**TEXT PASSAGE**
——————
How does monitoring affect your server?

The observer effect is a term used in physics and it means that observing a phenomenon changes that phenomenon. Therefore, an object that is being observed, is looking different to the same, not observed object. How is this possible? In physics, this is to do with photons and electrons. An electron is only detected by interaction with a photon, and that interaction changes the trajectory and behaviour of the said electron.

The same applies to many other fields such as electronics, where measuring a voltage of an electronic circuit will have a small impact on the voltage of the circuit itself. Similar informatics monitoring, the performance of a system will slow the said system down. Database monitoring will always have some impact on the monitored instance. In some cases, this impact can spike to as much as 10% – 20%.

Performance impact is not the only impact of monitoring.

What is monitoring and how does it work?

In a very simplified description, we can monitor a system in two ways. We can ask the server or an application “How are you doing?“, “What’s your CPU utilisation?” every few seconds or minutes or we can wait for it to tell us when something bad happens.

Near real-time continuous monitoring

The former is often referred to as real-time or near real-time continuous monitoring and it often relies on querying the monitored system every few seconds or minutes. Furthermore, depending on how we are accessing the monitored system we can further split it into agent-less remote monitoring that will pull data from the remote system and local monitoring that, with a help of a locally installed agent will collect data locally and push it back to the monitoring system or let the monitoring system pull it. Continuous monitoring is ideal for continuous metrics, for example, CPU utilisation or IO saturation.
——————
**DATA RECORDS**
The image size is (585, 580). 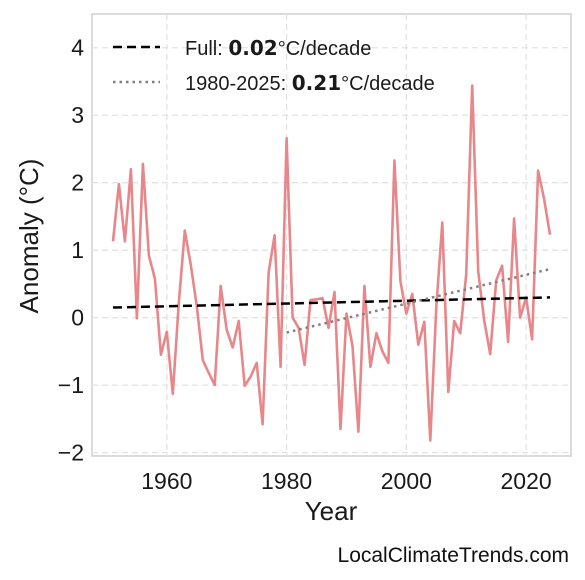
——————
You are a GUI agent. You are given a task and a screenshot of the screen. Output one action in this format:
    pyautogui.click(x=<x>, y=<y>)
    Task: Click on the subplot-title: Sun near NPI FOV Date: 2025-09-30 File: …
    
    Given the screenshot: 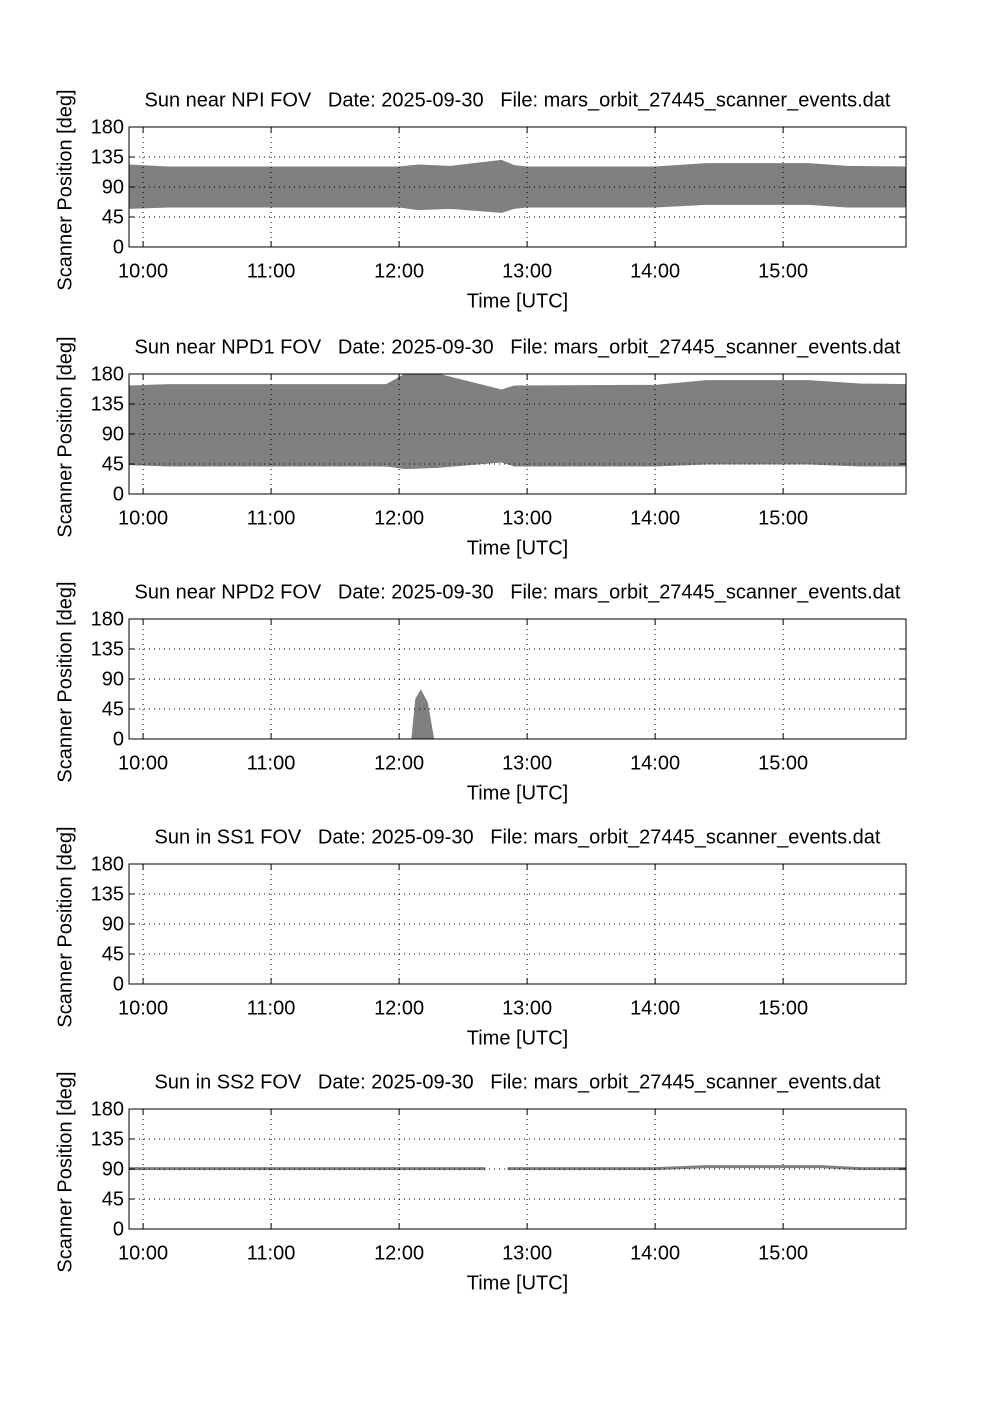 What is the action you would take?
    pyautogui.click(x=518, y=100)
——————
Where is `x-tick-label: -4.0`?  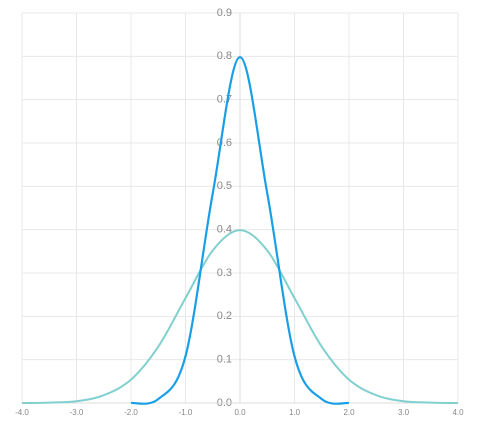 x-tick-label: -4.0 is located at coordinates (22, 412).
——————
**TO DO**
• A. Do these statements agree with the monitoring article? Answer yes or no for each, quoting the words that decide it.
(i) Database monitoring can sometimes affect the monitored instance by as much as 10% – 20%.
(ii) Performance impact is the only impact of monitoring.
(iii) Continuous monitoring is ideal for metrics such as CPU utilisation.
• B. Can you turn the paragraph of the monitoring article that begins "The former is often referred to" into a short bulleted list that keeps its main facts?
• C. Answer these questions from the monitoring article:
(i) In physics, how is an electron detected?
(ii) In electronics, what has a small impact on the voltage of a circuit?
(iii) How often does continuous monitoring often query the monitored system?
The entries have nothing to do with the monitoring article.

**COMPLETED EXERCISE**
• A.
(i) Yes: "In some cases, this impact can spike to as much as 10% – 20%."
(ii) No: "Performance impact is not the only impact of monitoring."
(iii) Yes: "Continuous monitoring is ideal for continuous metrics, for example, CPU utilisation or IO saturation."

• B.
- This approach is called real-time or near real-time continuous monitoring.
- It often queries the monitored system every few seconds or minutes.
- Depending on access, it splits into two kinds:
  - agent-less remote monitoring, which pulls data from the remote system
  - local monitoring, where a locally installed agent collects data and either pushes it to the monitoring system or lets that system pull it
- It is ideal for continuous metrics such as CPU utilisation or IO saturation.

• C.
(i) Only by interaction with a photon.
(ii) Measuring a voltage of the circuit.
(iii) Every few seconds or minutes.